But a senior leader of the Moro Islamic Liberation Front (MILF) rejected calls for renegotiating the deal, throwing efforts to end the decades-long conflict in the mineral and resource-rich Mindanao region into further disarray.
"The present situation in Mindanao leaves us no choice but to review and revisit the provisions contained in the memorandum of agreement," Lorelei Fajardo, a spokeswoman for President Gloria Arroyo, said in a statement.
An earlier statement had said the agreement would be scrapped.
"She (Arroyo) will seek peace within the boundaries of law set within the constitution," Fajardo said.
Appeal hearing pending
The deal, which envisaged the enlargement of a Muslim autonomous area in the Mindanao region as a step towards resuming full-fledged peace negotiations, has been halted by the Supreme Court pending a hearing on an appeal by Christian groups that it was unconstitutional.
"Negotiations, honest negotiations, can only happen and become effective only in an atmosphere of peace and tranquility," Arroyo's political adviser Gabriel Claudio told reporters.
"We cannot allow a situation where we talk peace, we undertake a peace process, and the parties concerned are taking up arms."

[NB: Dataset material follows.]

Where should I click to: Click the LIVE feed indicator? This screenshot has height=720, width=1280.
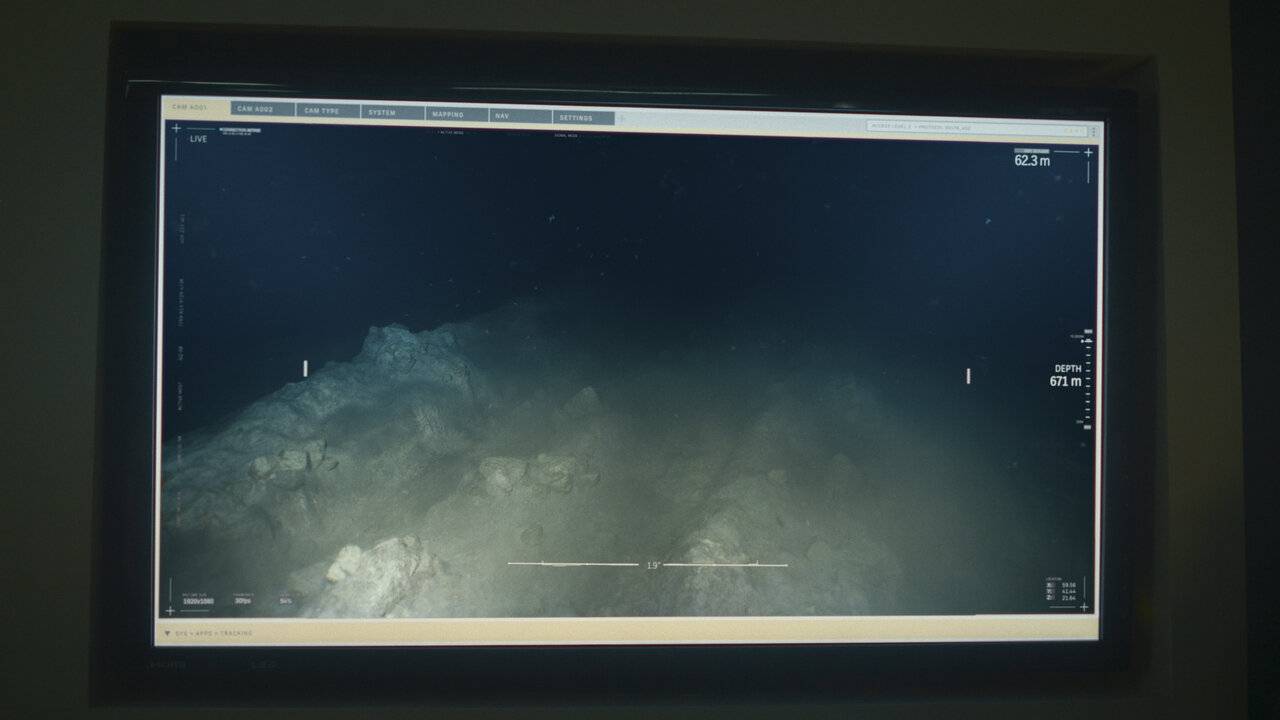[x=198, y=139]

Earlier this week, about 40 people were killed when MILF renegades, angered at the stalling of the agreement, attacked two towns in the volatile south of the country.
The government has reinforced troops in the region and ordered a hunt for the attackers. The military said five people were wounded in fighting on Wednesday. It is the worst violence for years in the Mindanao region, where the rebellion has prevented any significant development of some of the richest mineral and hydrocarbon resources in Southeast Asia.
The MILF meanwhile rejected any possibility of renegotiating the deal.
"We will not renegotiate, it's already finished," Mohaqher Iqbal, the group's chief negotiator, said while addressing reporters.
"It's been three years and eight months. They studied it and scheduled the signing and then they cancel everything. What is that?"
Manila and the 11,000-member MILF have been in on-off talks for more than a decade on how to give Muslims greater autonomy in the south.
At least 120,000 people have been killed in 40 years of conflict on Mindanao.
Legal experts expect the Supreme Court will rule that the agreement, which gives a future government of an expanded Muslim homeland wide political and economic powers, is unconstitutional.
A further bout of violence is expected following such a decision but an all-out war is not considered likely as neither side has the resources to deliver a knockout blow.